## Task objective
The response must reproduce every record in full.

Pixel coordinate grounding data

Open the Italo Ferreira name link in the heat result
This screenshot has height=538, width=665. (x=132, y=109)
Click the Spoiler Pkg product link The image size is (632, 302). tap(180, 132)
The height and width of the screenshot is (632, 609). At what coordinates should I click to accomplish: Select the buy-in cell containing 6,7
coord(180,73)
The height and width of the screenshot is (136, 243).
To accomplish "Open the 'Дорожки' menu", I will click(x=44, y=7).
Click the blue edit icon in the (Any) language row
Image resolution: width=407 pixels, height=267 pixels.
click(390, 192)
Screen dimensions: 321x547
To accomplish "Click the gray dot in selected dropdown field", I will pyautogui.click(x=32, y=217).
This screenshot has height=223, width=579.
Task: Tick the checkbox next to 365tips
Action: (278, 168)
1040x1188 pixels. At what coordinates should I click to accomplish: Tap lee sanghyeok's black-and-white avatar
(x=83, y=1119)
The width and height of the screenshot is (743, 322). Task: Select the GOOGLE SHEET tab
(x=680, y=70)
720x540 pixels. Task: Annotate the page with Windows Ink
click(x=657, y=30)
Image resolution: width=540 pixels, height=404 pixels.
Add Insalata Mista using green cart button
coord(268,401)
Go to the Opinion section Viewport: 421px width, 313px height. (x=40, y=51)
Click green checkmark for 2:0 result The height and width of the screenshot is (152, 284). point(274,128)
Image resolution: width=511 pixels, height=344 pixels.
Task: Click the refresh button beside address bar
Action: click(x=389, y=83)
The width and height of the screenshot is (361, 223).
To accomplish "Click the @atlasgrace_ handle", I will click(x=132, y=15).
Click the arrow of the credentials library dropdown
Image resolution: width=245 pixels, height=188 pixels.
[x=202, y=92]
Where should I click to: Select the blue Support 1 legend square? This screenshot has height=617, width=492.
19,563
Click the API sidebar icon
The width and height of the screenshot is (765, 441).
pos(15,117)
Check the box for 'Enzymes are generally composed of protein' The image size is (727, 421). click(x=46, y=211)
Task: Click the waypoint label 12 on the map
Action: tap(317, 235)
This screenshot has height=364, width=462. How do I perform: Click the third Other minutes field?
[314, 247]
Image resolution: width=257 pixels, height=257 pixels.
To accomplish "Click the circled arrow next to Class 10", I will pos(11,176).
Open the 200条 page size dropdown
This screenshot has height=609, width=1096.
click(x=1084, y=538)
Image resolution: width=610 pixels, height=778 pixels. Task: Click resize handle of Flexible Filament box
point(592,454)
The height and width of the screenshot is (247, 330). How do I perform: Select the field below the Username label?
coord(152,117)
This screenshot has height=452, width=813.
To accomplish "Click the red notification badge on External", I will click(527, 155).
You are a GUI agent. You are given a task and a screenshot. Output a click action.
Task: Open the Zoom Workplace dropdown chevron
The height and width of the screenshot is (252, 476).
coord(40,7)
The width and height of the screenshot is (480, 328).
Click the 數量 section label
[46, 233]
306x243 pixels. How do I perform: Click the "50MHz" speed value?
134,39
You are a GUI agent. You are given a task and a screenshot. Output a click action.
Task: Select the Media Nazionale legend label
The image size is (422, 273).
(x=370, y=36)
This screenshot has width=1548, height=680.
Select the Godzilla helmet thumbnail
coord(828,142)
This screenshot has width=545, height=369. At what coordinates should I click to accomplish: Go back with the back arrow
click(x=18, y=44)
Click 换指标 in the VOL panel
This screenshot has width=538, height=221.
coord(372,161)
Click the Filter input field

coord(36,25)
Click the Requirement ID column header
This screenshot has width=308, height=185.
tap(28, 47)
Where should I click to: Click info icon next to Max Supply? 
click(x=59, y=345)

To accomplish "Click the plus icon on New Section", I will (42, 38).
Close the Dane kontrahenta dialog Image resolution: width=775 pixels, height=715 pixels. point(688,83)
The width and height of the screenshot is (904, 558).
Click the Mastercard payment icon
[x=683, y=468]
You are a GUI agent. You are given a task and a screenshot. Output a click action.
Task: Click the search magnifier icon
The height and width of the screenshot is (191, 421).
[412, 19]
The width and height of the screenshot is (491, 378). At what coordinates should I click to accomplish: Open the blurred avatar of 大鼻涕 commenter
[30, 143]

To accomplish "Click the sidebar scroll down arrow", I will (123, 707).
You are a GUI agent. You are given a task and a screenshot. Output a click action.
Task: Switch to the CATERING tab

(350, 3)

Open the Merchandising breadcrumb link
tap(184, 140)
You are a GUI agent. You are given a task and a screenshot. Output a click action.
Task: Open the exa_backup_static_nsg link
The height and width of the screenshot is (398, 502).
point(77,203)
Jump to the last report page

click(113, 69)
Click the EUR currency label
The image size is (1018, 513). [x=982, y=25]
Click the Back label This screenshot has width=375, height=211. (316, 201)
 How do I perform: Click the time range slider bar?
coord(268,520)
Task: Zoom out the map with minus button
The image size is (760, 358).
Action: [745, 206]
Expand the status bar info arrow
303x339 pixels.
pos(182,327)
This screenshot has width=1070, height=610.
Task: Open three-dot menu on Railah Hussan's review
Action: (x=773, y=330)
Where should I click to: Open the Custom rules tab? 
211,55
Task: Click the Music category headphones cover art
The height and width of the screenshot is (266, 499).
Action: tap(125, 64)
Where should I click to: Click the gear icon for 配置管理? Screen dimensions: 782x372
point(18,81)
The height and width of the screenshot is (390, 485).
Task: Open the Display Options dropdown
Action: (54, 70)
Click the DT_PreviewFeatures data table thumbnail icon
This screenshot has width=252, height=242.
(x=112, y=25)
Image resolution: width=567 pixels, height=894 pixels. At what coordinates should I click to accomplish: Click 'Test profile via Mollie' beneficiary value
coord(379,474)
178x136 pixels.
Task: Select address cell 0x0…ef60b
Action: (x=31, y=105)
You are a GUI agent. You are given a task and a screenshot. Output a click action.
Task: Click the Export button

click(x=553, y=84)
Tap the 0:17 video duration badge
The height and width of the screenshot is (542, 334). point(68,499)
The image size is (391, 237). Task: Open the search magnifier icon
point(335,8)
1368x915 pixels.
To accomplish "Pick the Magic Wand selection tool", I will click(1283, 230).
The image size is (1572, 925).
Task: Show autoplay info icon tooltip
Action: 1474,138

## Solution to this task
Open the Italo Ferreira name link in the heat result
This screenshot has height=538, width=665. (x=132, y=109)
Click the Spoiler Pkg product link The image size is (632, 302). tap(180, 132)
The height and width of the screenshot is (632, 609). At what coordinates should I click to accomplish: Select the buy-in cell containing 6,7
coord(180,73)
The height and width of the screenshot is (136, 243).
To accomplish "Open the 'Дорожки' menu", I will click(x=44, y=7).
Click the blue edit icon in the (Any) language row
Image resolution: width=407 pixels, height=267 pixels.
click(390, 192)
Screen dimensions: 321x547
To accomplish "Click the gray dot in selected dropdown field", I will pyautogui.click(x=32, y=217).
This screenshot has height=223, width=579.
Task: Tick the checkbox next to 365tips
Action: (278, 168)
1040x1188 pixels. At what coordinates should I click to accomplish: Tap lee sanghyeok's black-and-white avatar
(x=83, y=1119)
The width and height of the screenshot is (743, 322). Task: Select the GOOGLE SHEET tab
(x=680, y=70)
720x540 pixels. Task: Annotate the page with Windows Ink
click(x=657, y=30)
Image resolution: width=540 pixels, height=404 pixels.
Add Insalata Mista using green cart button
coord(268,401)
Go to the Opinion section Viewport: 421px width, 313px height. (x=40, y=51)
Click green checkmark for 2:0 result The height and width of the screenshot is (152, 284). point(274,128)
Image resolution: width=511 pixels, height=344 pixels.
Task: Click the refresh button beside address bar
Action: click(x=389, y=83)
The width and height of the screenshot is (361, 223).
To accomplish "Click the @atlasgrace_ handle", I will click(x=132, y=15).
Click the arrow of the credentials library dropdown
Image resolution: width=245 pixels, height=188 pixels.
[x=202, y=92]
Where should I click to: Select the blue Support 1 legend square? This screenshot has height=617, width=492.
19,563
Click the API sidebar icon
The width and height of the screenshot is (765, 441).
pos(15,117)
Check the box for 'Enzymes are generally composed of protein' The image size is (727, 421). click(x=46, y=211)
Task: Click the waypoint label 12 on the map
Action: tap(317, 235)
This screenshot has height=364, width=462. How do I perform: Click the third Other minutes field?
[314, 247]
Image resolution: width=257 pixels, height=257 pixels.
To accomplish "Click the circled arrow next to Class 10", I will pos(11,176).
Open the 200条 page size dropdown
This screenshot has height=609, width=1096.
click(x=1084, y=538)
Image resolution: width=610 pixels, height=778 pixels. Task: Click resize handle of Flexible Filament box
point(592,454)
The height and width of the screenshot is (247, 330). How do I perform: Select the field below the Username label?
coord(152,117)
This screenshot has height=452, width=813.
To accomplish "Click the red notification badge on External", I will click(527, 155).
You are a GUI agent. You are given a task and a screenshot. Output a click action.
Task: Open the Zoom Workplace dropdown chevron
The height and width of the screenshot is (252, 476).
coord(40,7)
The width and height of the screenshot is (480, 328).
Click the 數量 section label
[46, 233]
306x243 pixels. How do I perform: Click the "50MHz" speed value?
134,39
You are a GUI agent. You are given a task and a screenshot. Output a click action.
Task: Select the Media Nazionale legend label
The image size is (422, 273).
(x=370, y=36)
This screenshot has width=1548, height=680.
Select the Godzilla helmet thumbnail
coord(828,142)
This screenshot has width=545, height=369. At what coordinates should I click to accomplish: Go back with the back arrow
click(x=18, y=44)
Click 换指标 in the VOL panel
This screenshot has width=538, height=221.
coord(372,161)
Click the Filter input field

coord(36,25)
Click the Requirement ID column header
This screenshot has width=308, height=185.
tap(28, 47)
Where should I click to: Click info icon next to Max Supply? 
click(x=59, y=345)

To accomplish "Click the plus icon on New Section", I will (42, 38).
Close the Dane kontrahenta dialog Image resolution: width=775 pixels, height=715 pixels. point(688,83)
The width and height of the screenshot is (904, 558).
Click the Mastercard payment icon
[x=683, y=468]
You are a GUI agent. You are given a task and a screenshot. Output a click action.
Task: Click the search magnifier icon
The height and width of the screenshot is (191, 421).
[412, 19]
The width and height of the screenshot is (491, 378). At what coordinates should I click to accomplish: Open the blurred avatar of 大鼻涕 commenter
[30, 143]

To accomplish "Click the sidebar scroll down arrow", I will (123, 707).
You are a GUI agent. You are given a task and a screenshot. Output a click action.
Task: Switch to the CATERING tab

(350, 3)

Open the Merchandising breadcrumb link
tap(184, 140)
You are a GUI agent. You are given a task and a screenshot. Output a click action.
Task: Open the exa_backup_static_nsg link
The height and width of the screenshot is (398, 502).
point(77,203)
Jump to the last report page

click(113, 69)
Click the EUR currency label
The image size is (1018, 513). [x=982, y=25]
Click the Back label This screenshot has width=375, height=211. (316, 201)
 How do I perform: Click the time range slider bar?
coord(268,520)
Task: Zoom out the map with minus button
The image size is (760, 358).
Action: [745, 206]
Expand the status bar info arrow
303x339 pixels.
pos(182,327)
This screenshot has width=1070, height=610.
Task: Open three-dot menu on Railah Hussan's review
Action: (x=773, y=330)
Where should I click to: Open the Custom rules tab? 
211,55
Task: Click the Music category headphones cover art
The height and width of the screenshot is (266, 499).
Action: tap(125, 64)
Where should I click to: Click the gear icon for 配置管理? Screen dimensions: 782x372
point(18,81)
The height and width of the screenshot is (390, 485).
Task: Open the Display Options dropdown
Action: (54, 70)
Click the DT_PreviewFeatures data table thumbnail icon
This screenshot has width=252, height=242.
(x=112, y=25)
Image resolution: width=567 pixels, height=894 pixels. At what coordinates should I click to accomplish: Click 'Test profile via Mollie' beneficiary value
coord(379,474)
178x136 pixels.
Task: Select address cell 0x0…ef60b
Action: (x=31, y=105)
You are a GUI agent. You are given a task and a screenshot. Output a click action.
Task: Click the Export button

click(x=553, y=84)
Tap the 0:17 video duration badge
The height and width of the screenshot is (542, 334). point(68,499)
The image size is (391, 237). Task: Open the search magnifier icon
point(335,8)
1368x915 pixels.
To accomplish "Pick the Magic Wand selection tool", I will click(1283, 230).
The image size is (1572, 925).
Task: Show autoplay info icon tooltip
Action: 1474,138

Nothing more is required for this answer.